%%
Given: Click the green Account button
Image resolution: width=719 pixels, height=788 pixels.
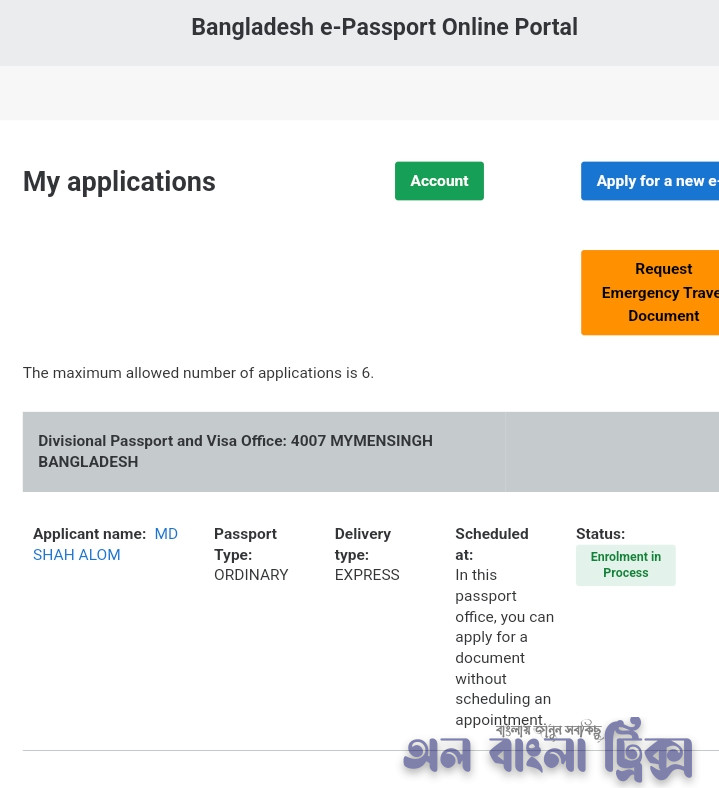Looking at the screenshot, I should tap(439, 181).
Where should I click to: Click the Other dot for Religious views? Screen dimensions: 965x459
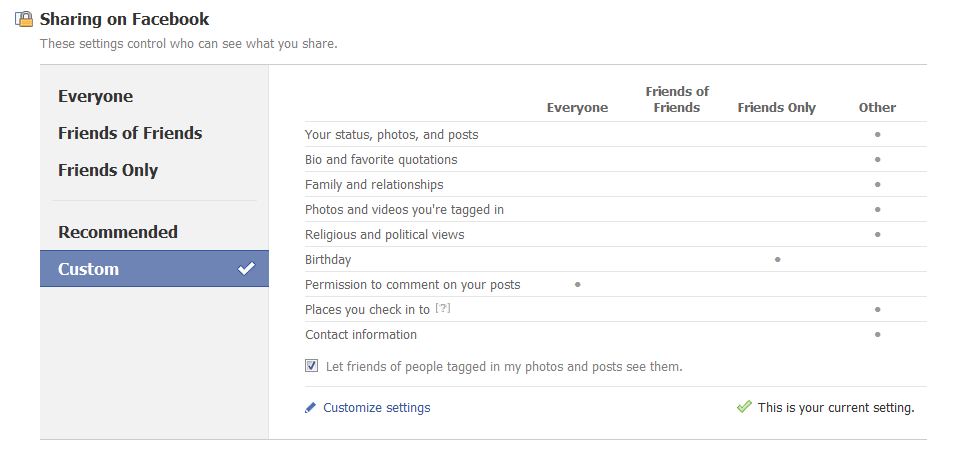[x=877, y=234]
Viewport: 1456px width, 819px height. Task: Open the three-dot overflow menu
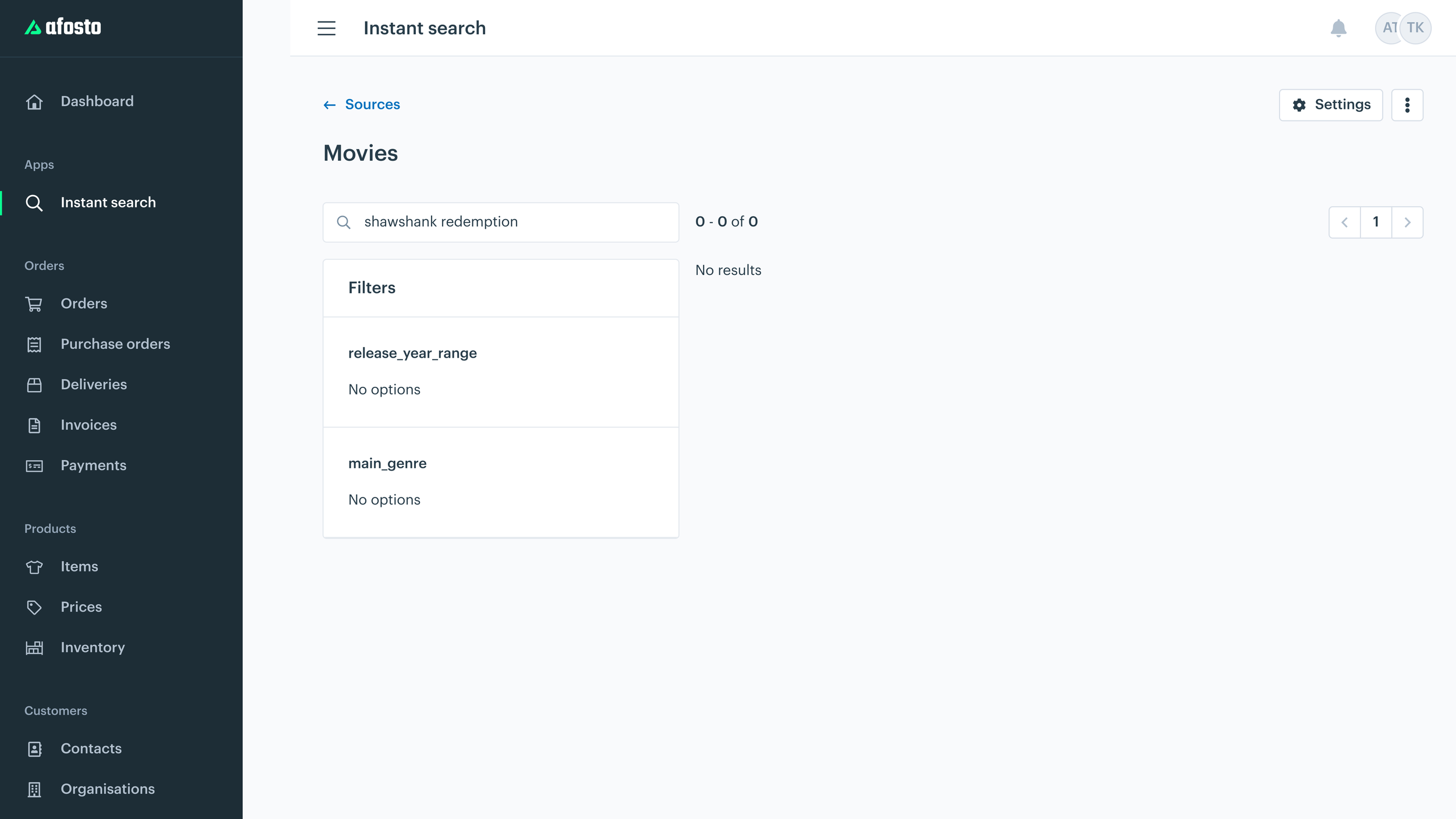click(1408, 104)
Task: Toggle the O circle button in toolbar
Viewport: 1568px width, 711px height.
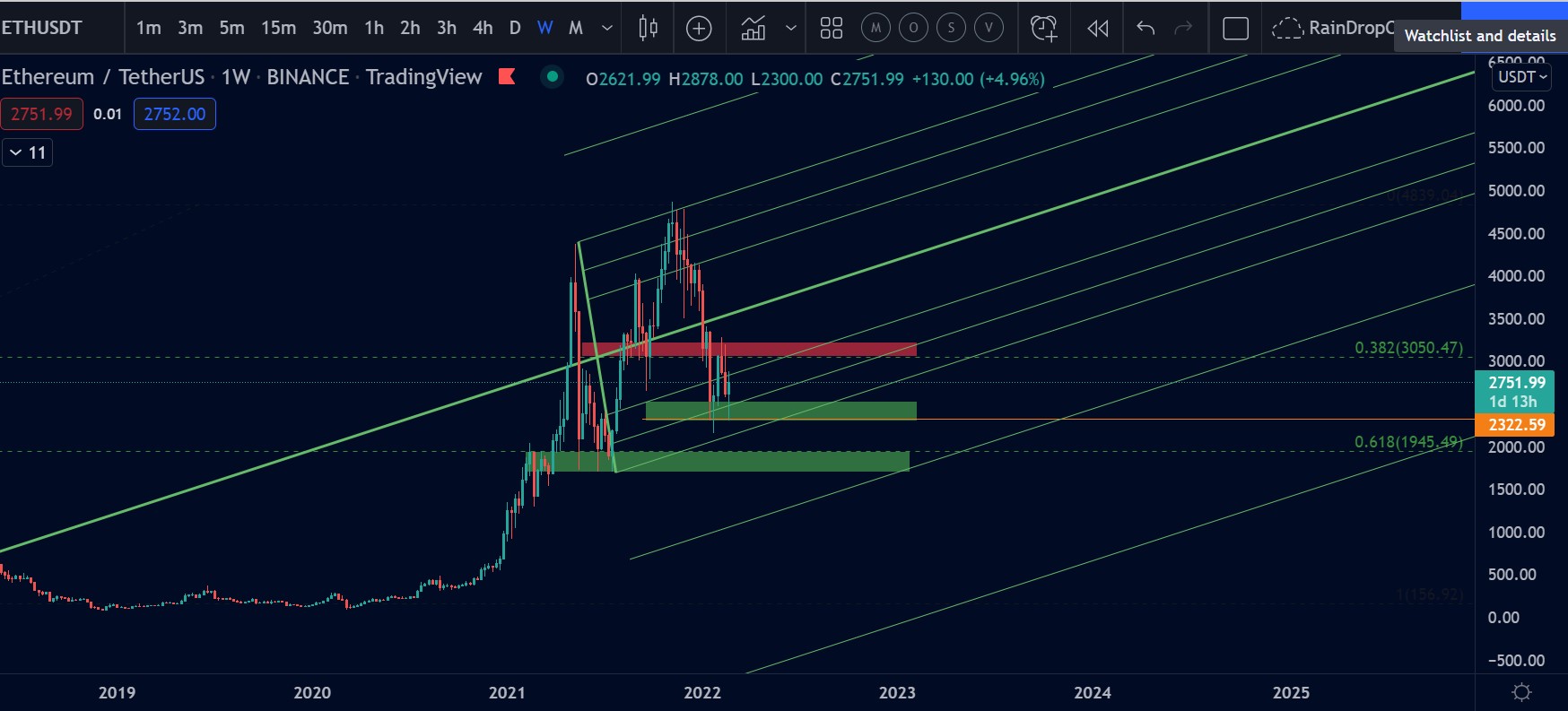Action: (913, 29)
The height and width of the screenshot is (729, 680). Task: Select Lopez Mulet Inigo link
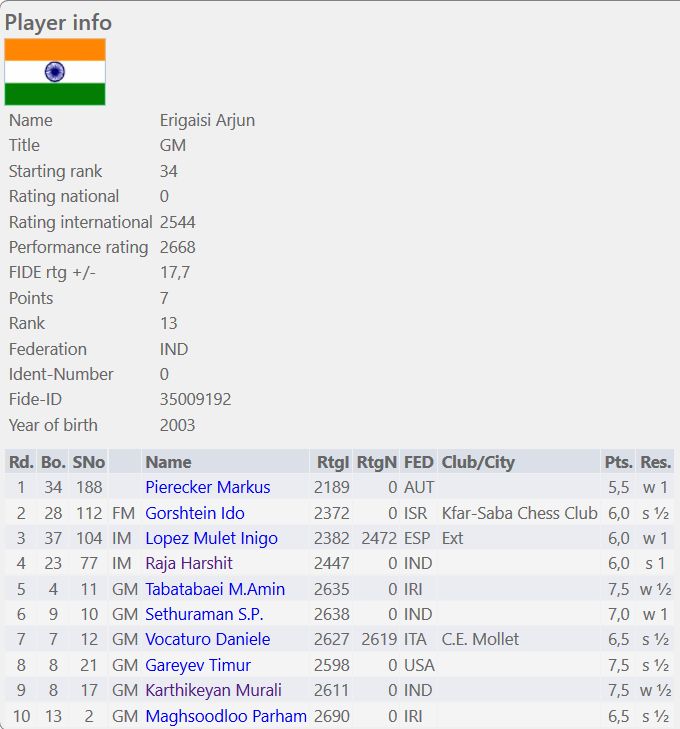(x=211, y=538)
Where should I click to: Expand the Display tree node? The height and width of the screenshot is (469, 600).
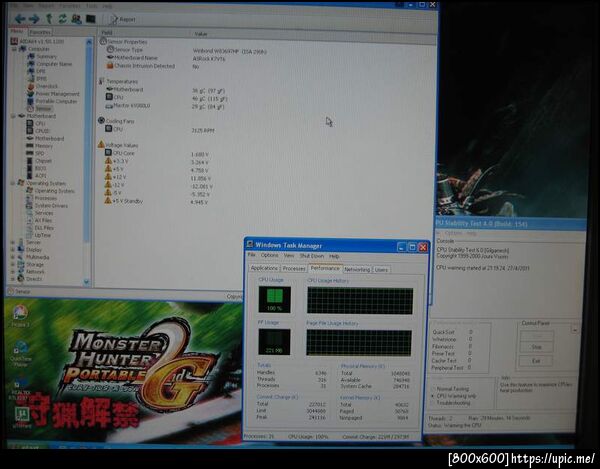tap(13, 249)
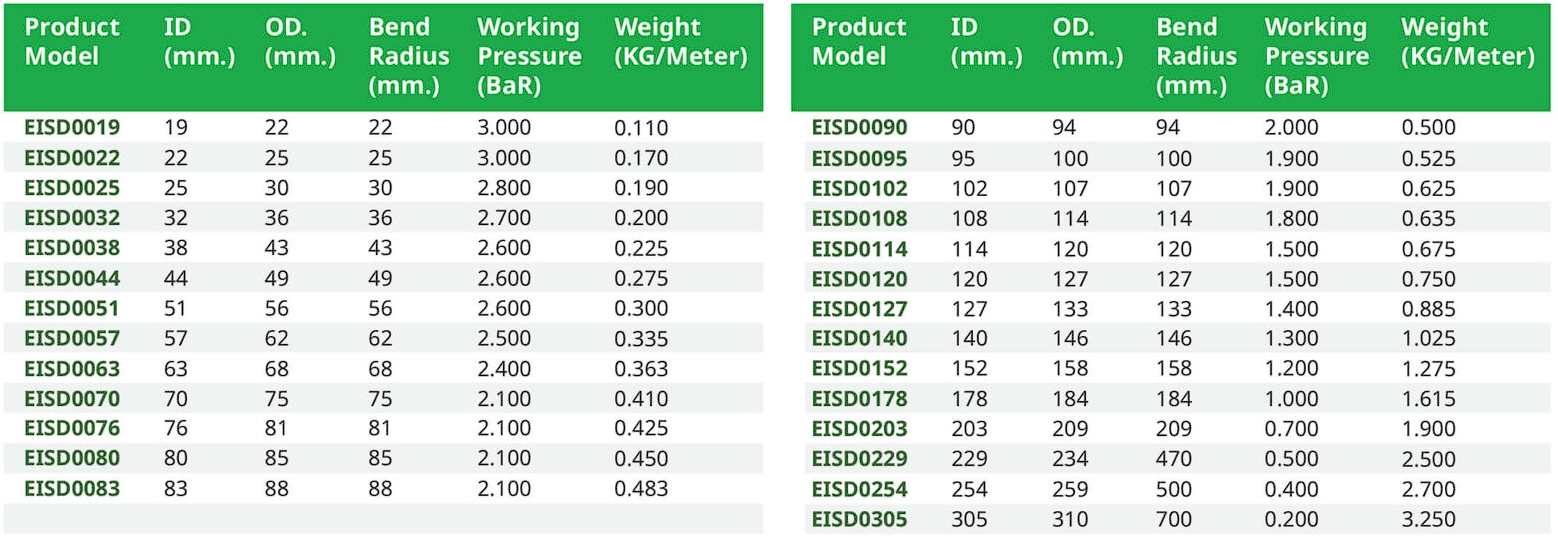Click the 2.800 working pressure value
The height and width of the screenshot is (542, 1558).
pos(504,188)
%%
DO THIS:
Rewrite the records above with every instance of "Where should I click to" changed to "Where should I tap to" and everything else left as is. Omit the pictures from your version.

WRITTEN REPLY:
Given: Click the green Account button
Image resolution: width=719 pixels, height=788 pixels.
Looking at the screenshot, I should tap(439, 181).
Where should I tap to: Click the Other dot for Religious views? Screen dimensions: 965x459
[x=877, y=234]
Viewport: 1456px width, 819px height. Task: Open the three-dot overflow menu
click(1408, 104)
Task: Toggle the O circle button in toolbar
Viewport: 1568px width, 711px height.
Action: (913, 29)
The height and width of the screenshot is (729, 680). Task: Select Lopez Mulet Inigo link
(x=211, y=538)
Where should I tap to: Expand the Display tree node? The height and width of the screenshot is (469, 600).
tap(13, 249)
Click the 2.800 working pressure value
The height and width of the screenshot is (542, 1558).
pos(504,188)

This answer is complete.